Stored data
****************************************
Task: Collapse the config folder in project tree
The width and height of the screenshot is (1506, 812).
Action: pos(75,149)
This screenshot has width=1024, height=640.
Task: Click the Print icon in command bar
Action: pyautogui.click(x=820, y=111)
****************************************
### JOB
Rewrite all of the material above, changing "Collapse" to "Expand" and leaving everything else as it is.

### SOLUTION TO THE EXERCISE
Task: Expand the config folder in project tree
The width and height of the screenshot is (1506, 812).
Action: pos(75,149)
This screenshot has width=1024, height=640.
Task: Click the Print icon in command bar
Action: pyautogui.click(x=820, y=111)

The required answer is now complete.